Work, Power, and Energy Review

Work is defined as the product of the force applied to an object and the distance over which that force is applied in the direction of the force. It is calculated using the formula: Work (W) = Force (F) × Distance (d) × cos(θ), where θ is the angle between the force and the direction of motion.

Power is the rate at which work is done or energy is transferred over time. It is calculated using the formula: Power (P) = Work (W) / Time (t). The unit of power is the Watt (W), where 1 Watt = 1 Joule/second.

Energy is the capacity to do work. It exists in various forms, including kinetic energy, potential energy, thermal energy, etc. The unit of energy is the Joule (J).

Kinetic Energy is the energy possessed by an object due to its motion. It is calculated using the formula: KE = 1/2 mv², where m is the mass of the object and v is its velocity.

Potential Energy is the energy stored in an object due to its position or configuration. The most common form is gravitational potential energy, calculated using the formula: PE = mgh, where m is mass, g is the acceleration due to gravity, and h is height.

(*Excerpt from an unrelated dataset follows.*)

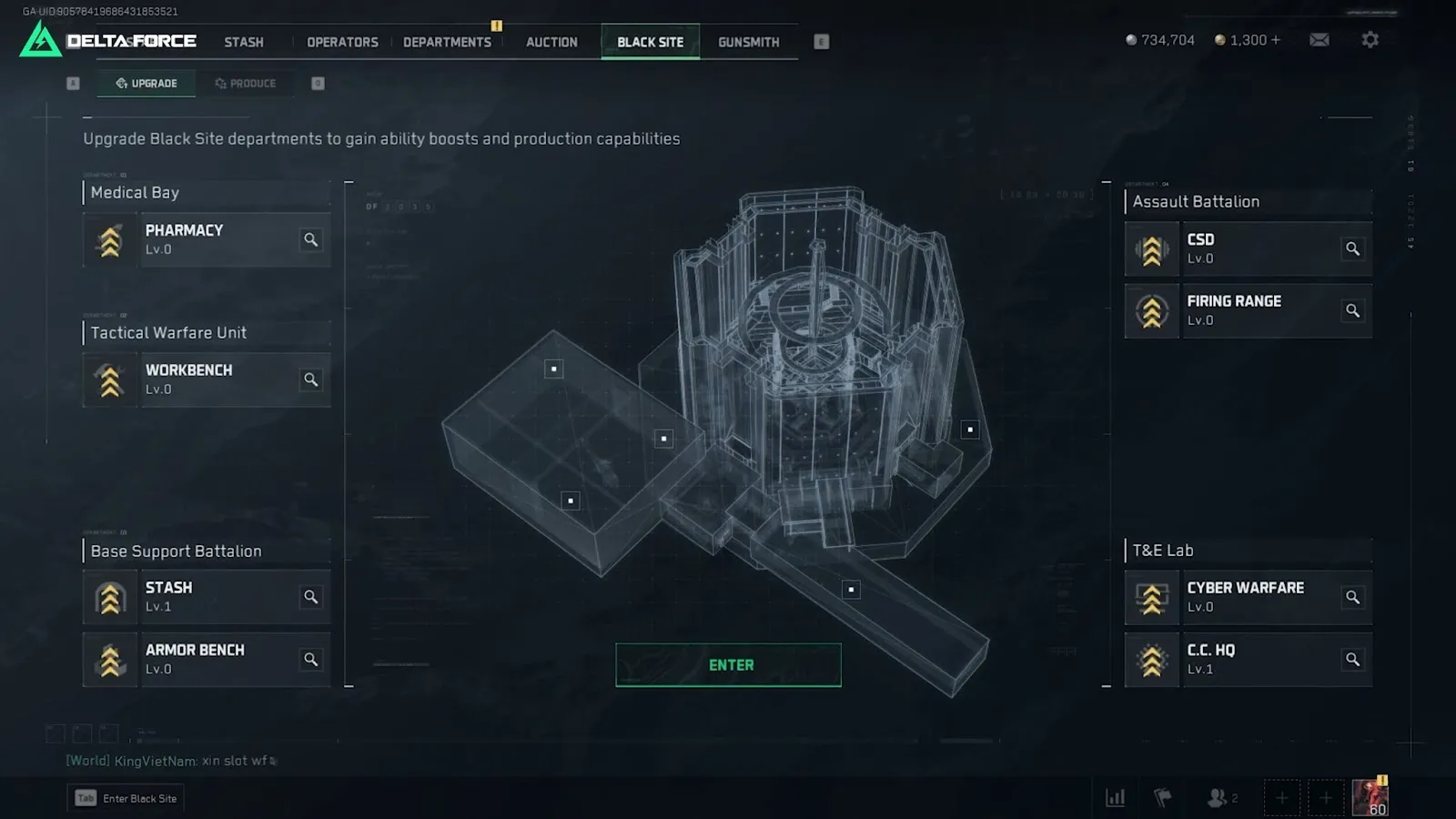Inspect C.C. HQ with its magnifier icon

tap(1353, 660)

Gravitational Potential Energy is the energy an object possesses because of its height above the ground. It is calculated using the formula: PE = mgh.

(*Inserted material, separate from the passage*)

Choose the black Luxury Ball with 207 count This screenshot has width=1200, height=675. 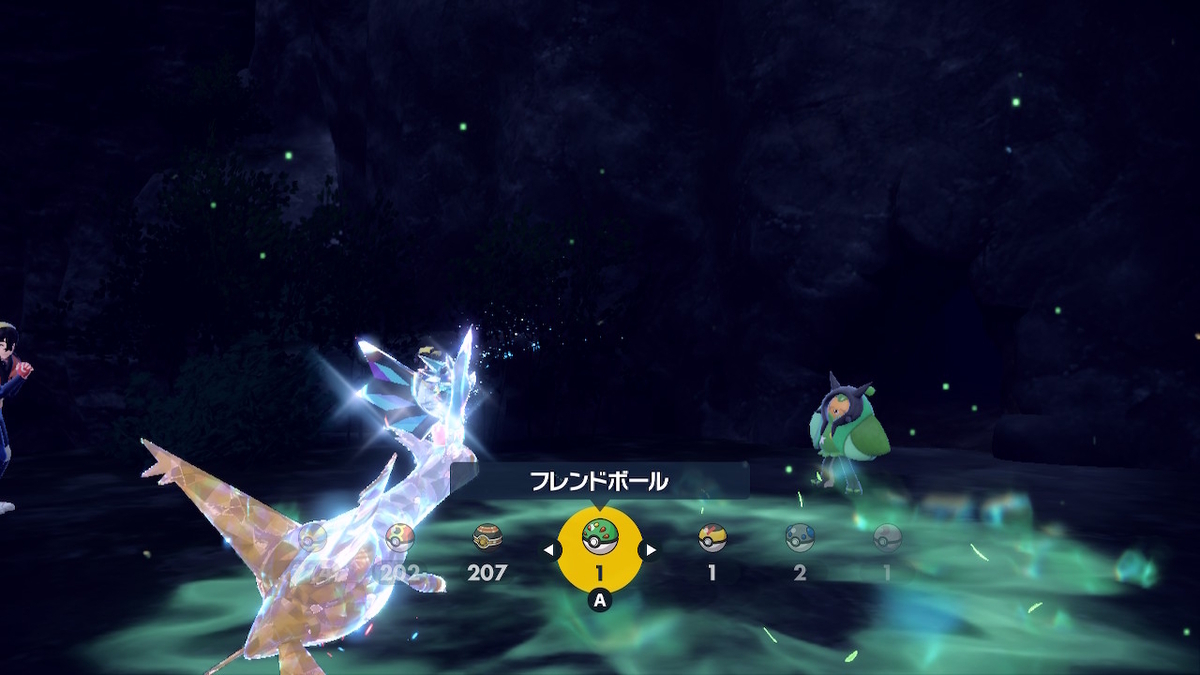(x=488, y=538)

The Work-Energy Principle states that the work done on an object is equal to the change in its kinetic energy. This principle can be expressed as W = ΔKE.

The work done against gravity when lifting an object is calculated using the formula: Work = mgh, where m is mass, g is the acceleration due to gravity, and h is the height lifted.

Work and energy are closely related; work done on an object results in a change in energy. When work is done on an object, it can increase its kinetic or potential energy.

The unit of work is the Joule (J), which is defined as the work done when a force of one newton displaces an object by one meter in the direction of the force.